Objective → Pick out each line in the entries below that contains the word "sidebar", and copy those lines.

Given records →
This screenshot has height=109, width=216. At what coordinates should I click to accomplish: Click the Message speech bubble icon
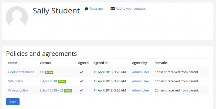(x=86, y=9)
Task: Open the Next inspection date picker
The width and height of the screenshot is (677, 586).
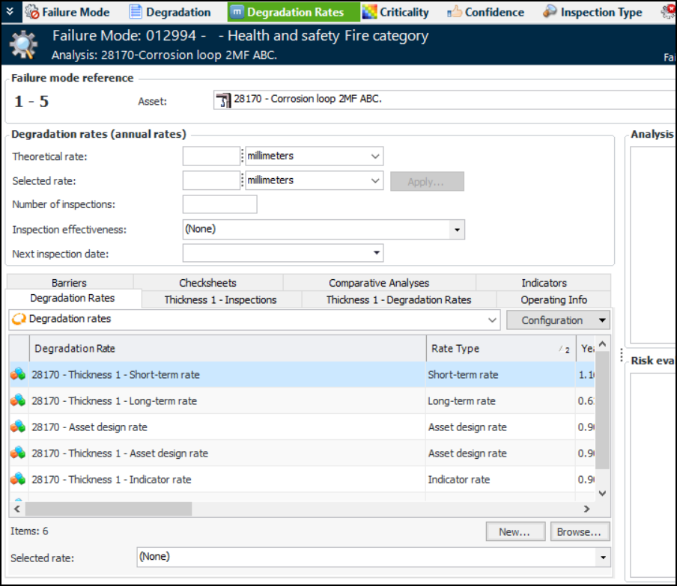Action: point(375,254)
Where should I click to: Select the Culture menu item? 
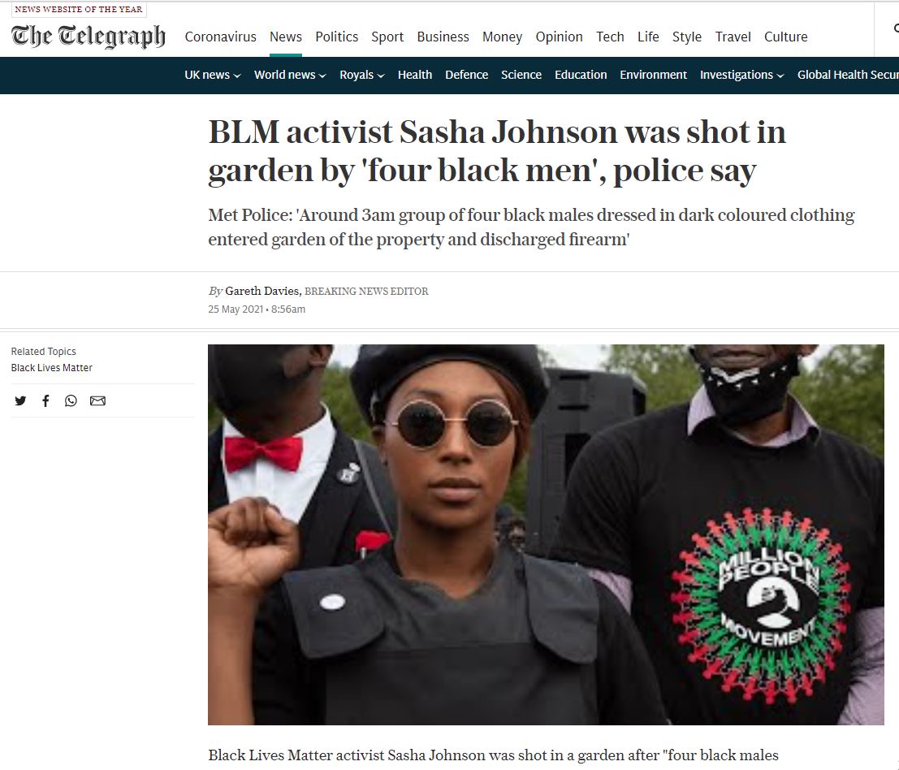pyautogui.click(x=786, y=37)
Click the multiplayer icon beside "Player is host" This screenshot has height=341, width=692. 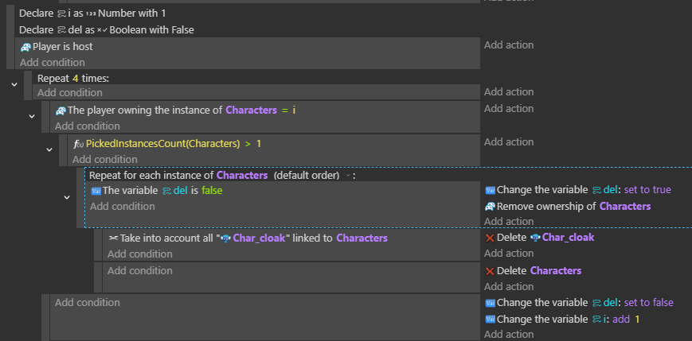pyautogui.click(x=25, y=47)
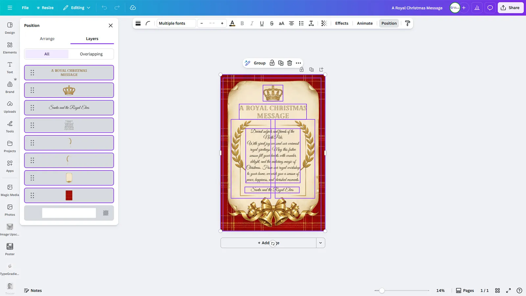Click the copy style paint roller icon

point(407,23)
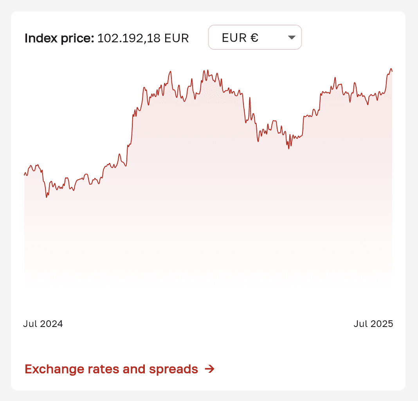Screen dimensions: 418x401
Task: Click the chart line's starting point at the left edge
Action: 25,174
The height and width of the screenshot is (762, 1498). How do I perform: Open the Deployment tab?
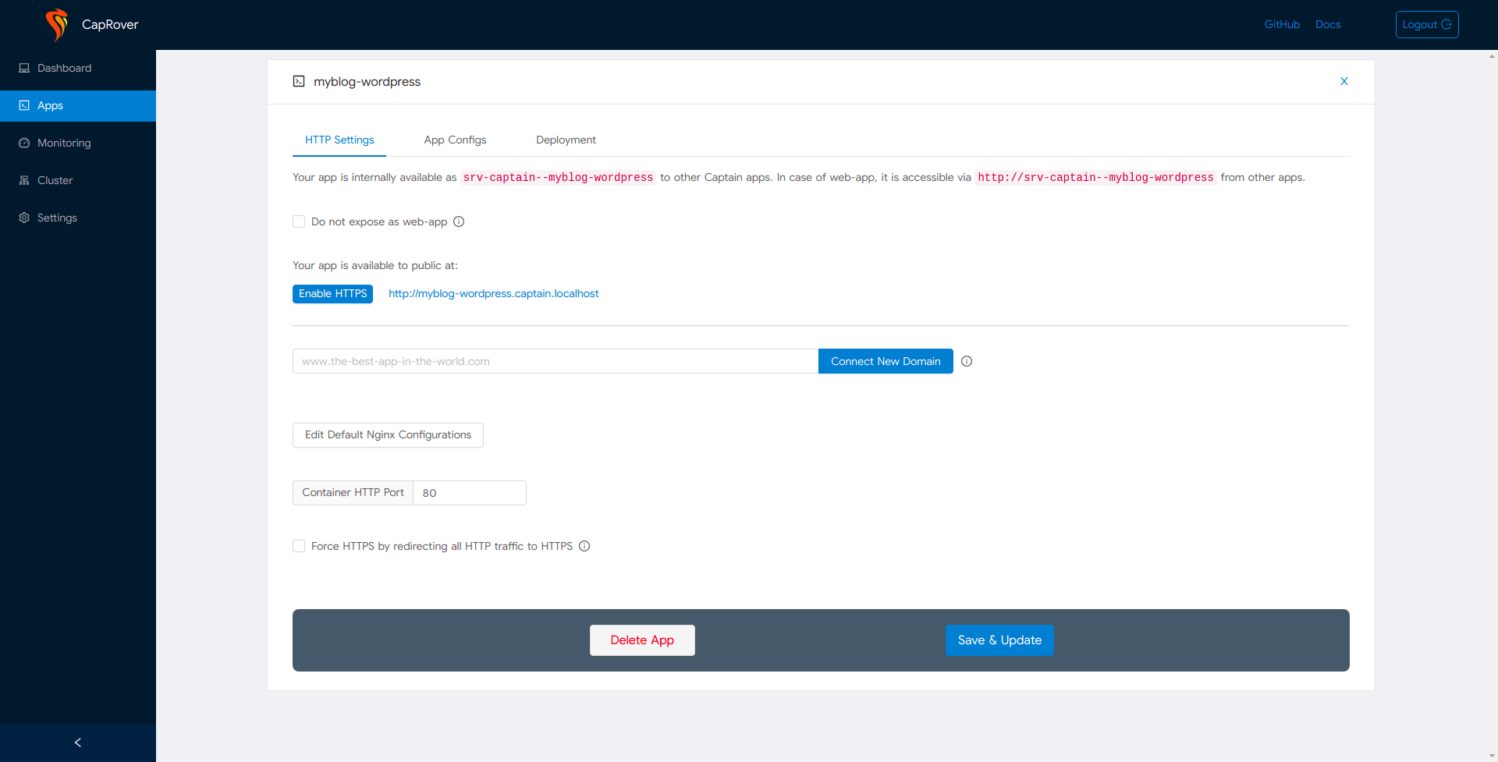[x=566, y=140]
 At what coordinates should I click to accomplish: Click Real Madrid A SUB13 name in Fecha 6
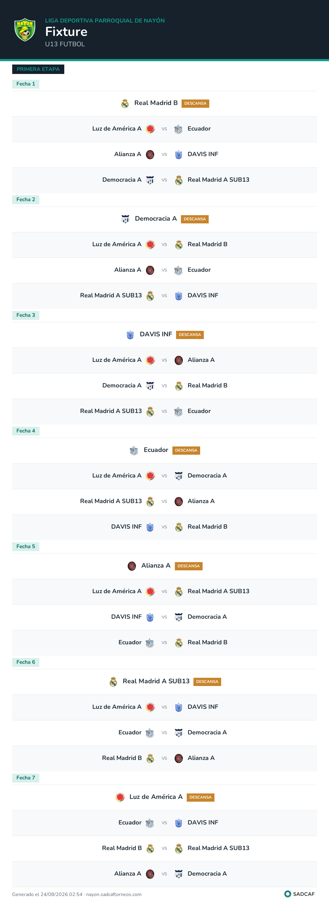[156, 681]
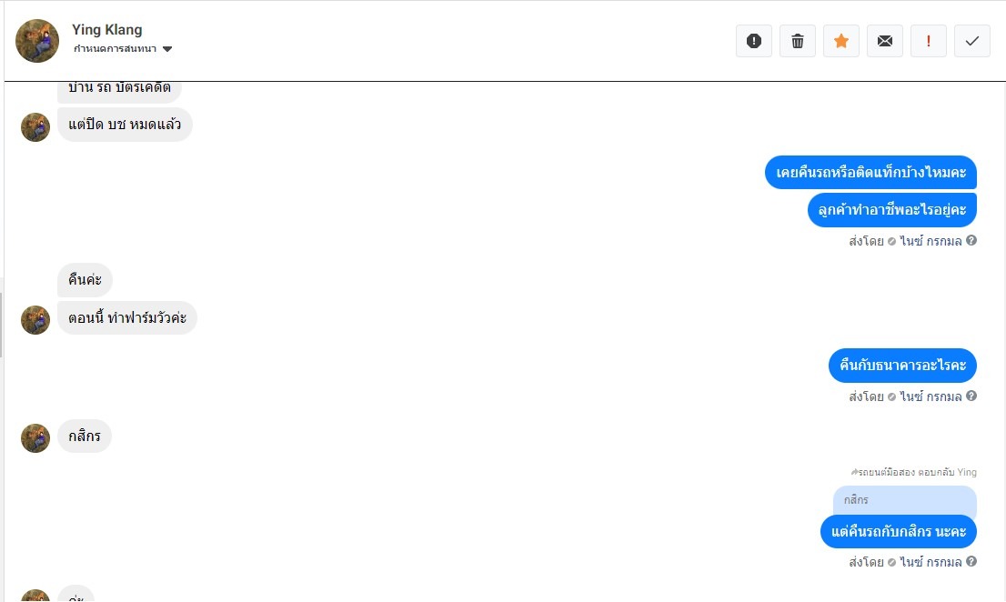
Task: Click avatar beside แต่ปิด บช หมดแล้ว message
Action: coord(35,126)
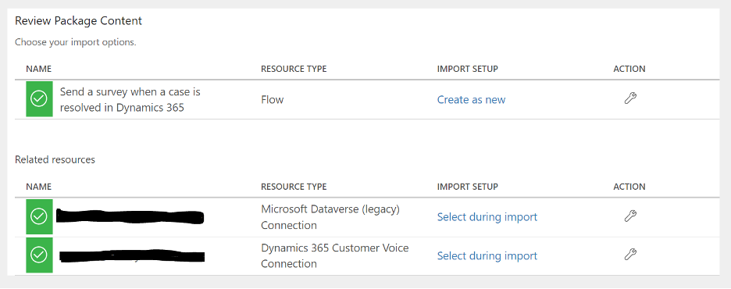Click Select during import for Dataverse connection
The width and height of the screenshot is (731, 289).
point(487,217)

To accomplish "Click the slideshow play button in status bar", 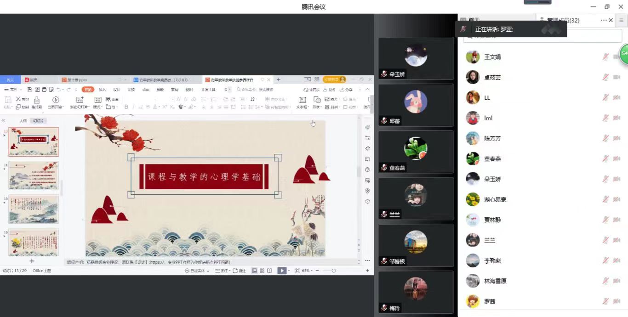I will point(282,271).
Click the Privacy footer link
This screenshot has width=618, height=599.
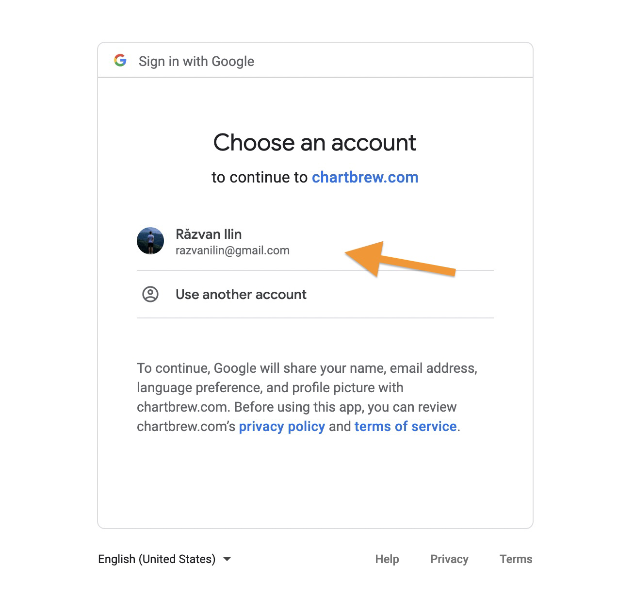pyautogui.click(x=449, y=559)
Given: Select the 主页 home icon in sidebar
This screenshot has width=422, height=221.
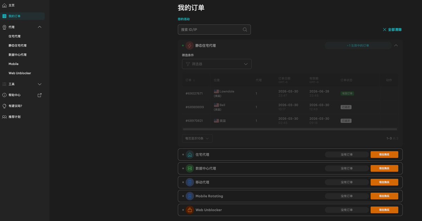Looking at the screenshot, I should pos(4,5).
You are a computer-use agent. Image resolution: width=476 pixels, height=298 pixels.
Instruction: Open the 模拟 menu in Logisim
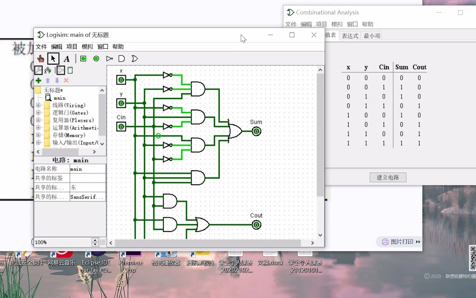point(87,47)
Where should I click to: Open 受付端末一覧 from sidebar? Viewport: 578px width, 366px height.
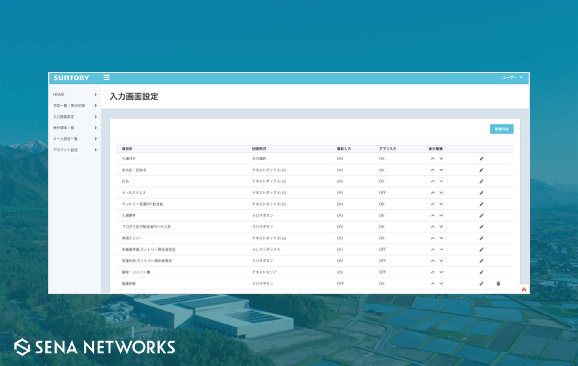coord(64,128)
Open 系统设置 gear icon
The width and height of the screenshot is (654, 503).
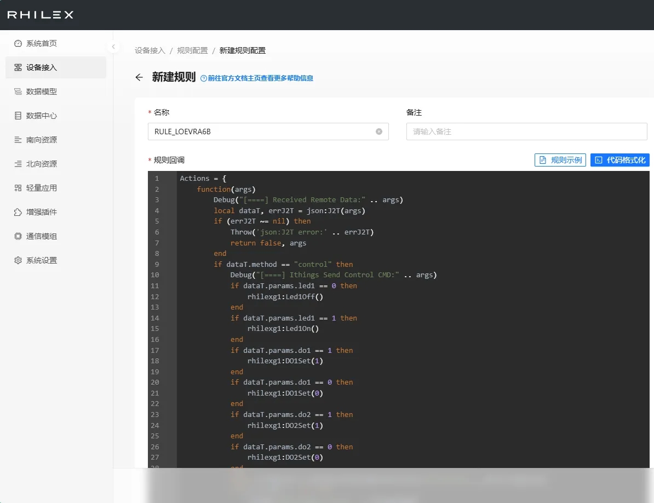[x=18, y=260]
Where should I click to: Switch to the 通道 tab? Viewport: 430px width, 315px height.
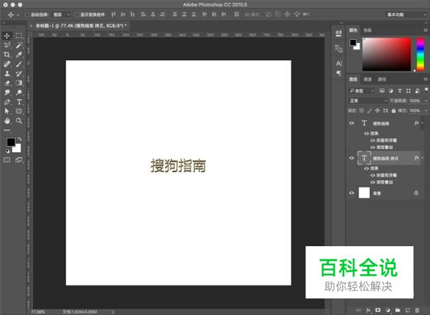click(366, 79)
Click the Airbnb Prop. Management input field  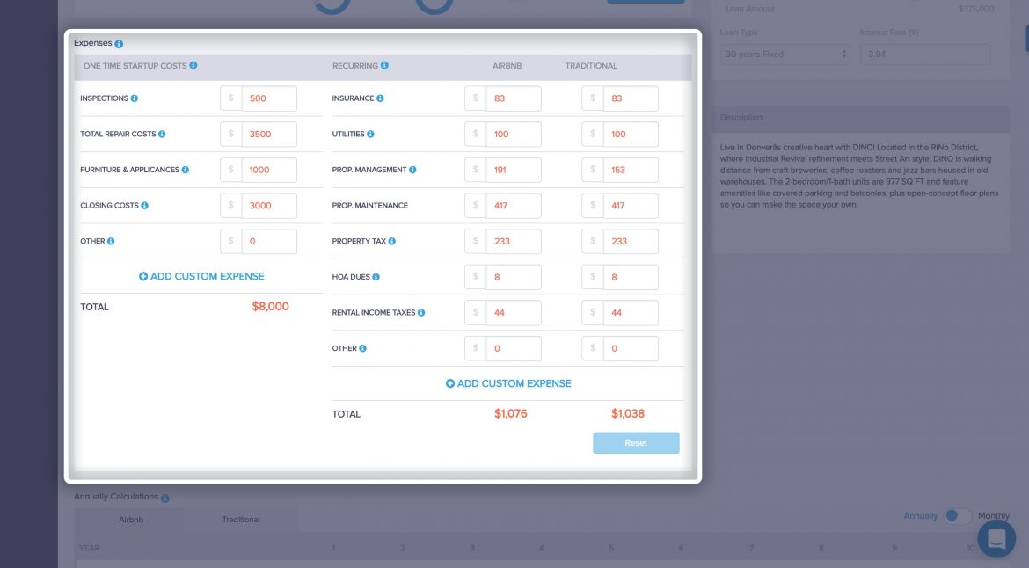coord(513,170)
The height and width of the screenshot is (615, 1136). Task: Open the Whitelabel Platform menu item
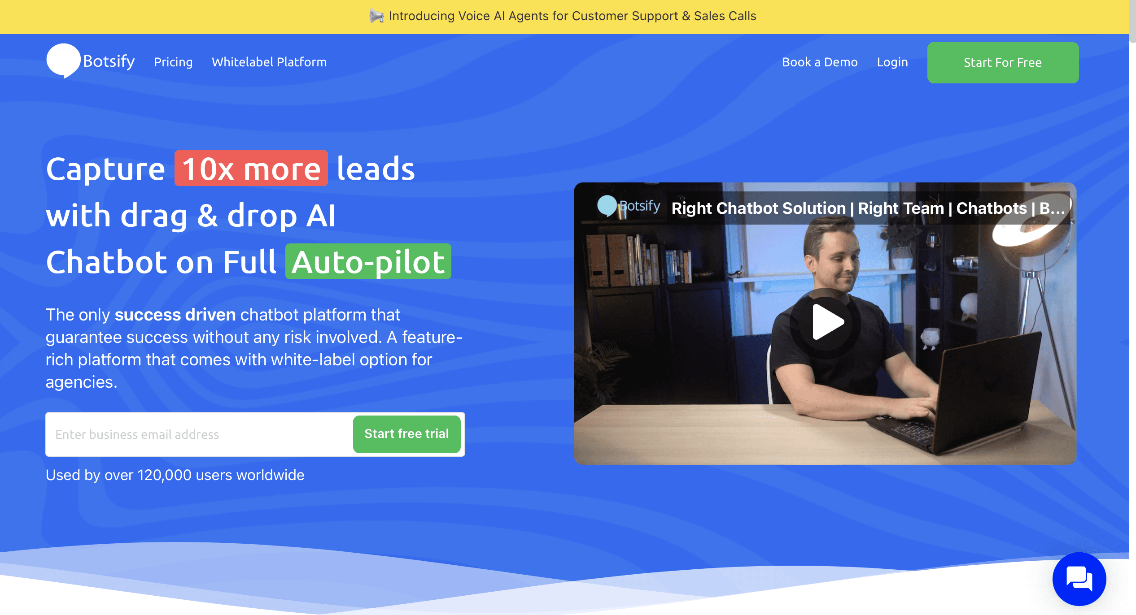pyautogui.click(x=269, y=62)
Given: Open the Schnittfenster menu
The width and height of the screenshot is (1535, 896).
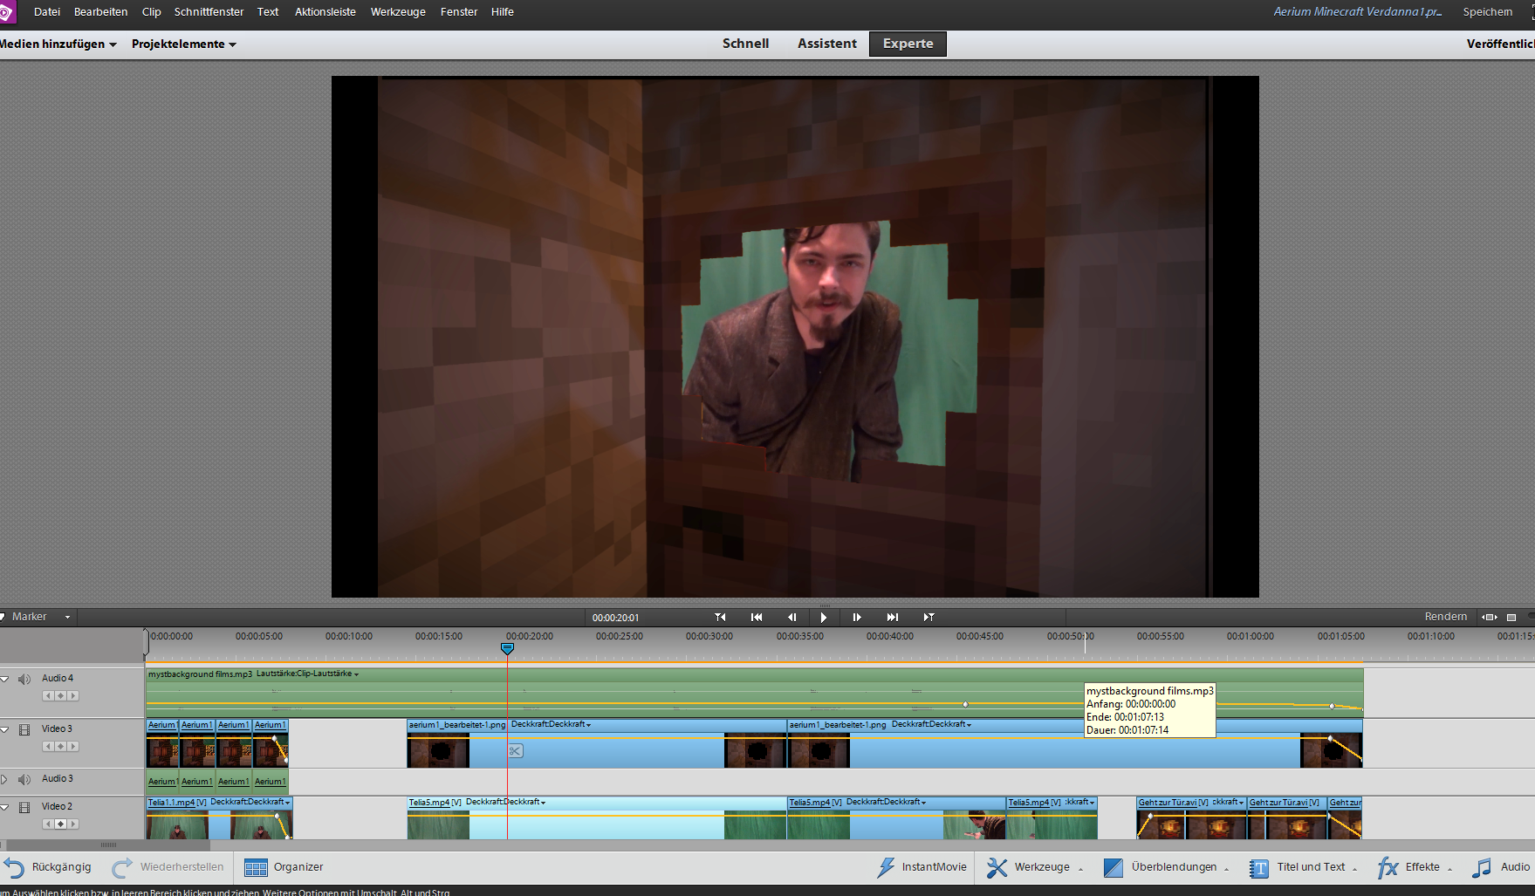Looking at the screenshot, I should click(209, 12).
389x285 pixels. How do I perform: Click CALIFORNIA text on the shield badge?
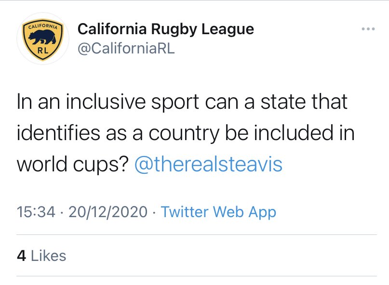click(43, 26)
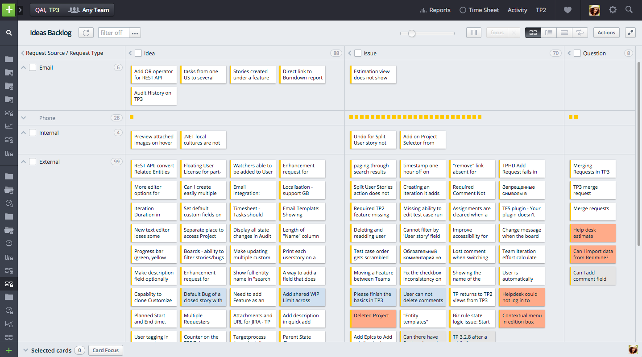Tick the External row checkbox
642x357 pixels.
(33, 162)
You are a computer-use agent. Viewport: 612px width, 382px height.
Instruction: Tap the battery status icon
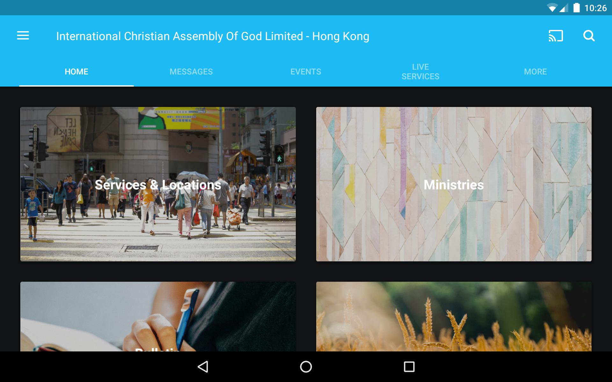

Complete response →
Given: Select the 主页 home icon in sidebar
Where should I click to: Open 受付端末一覧 from sidebar? Viewport: 578px width, 366px height.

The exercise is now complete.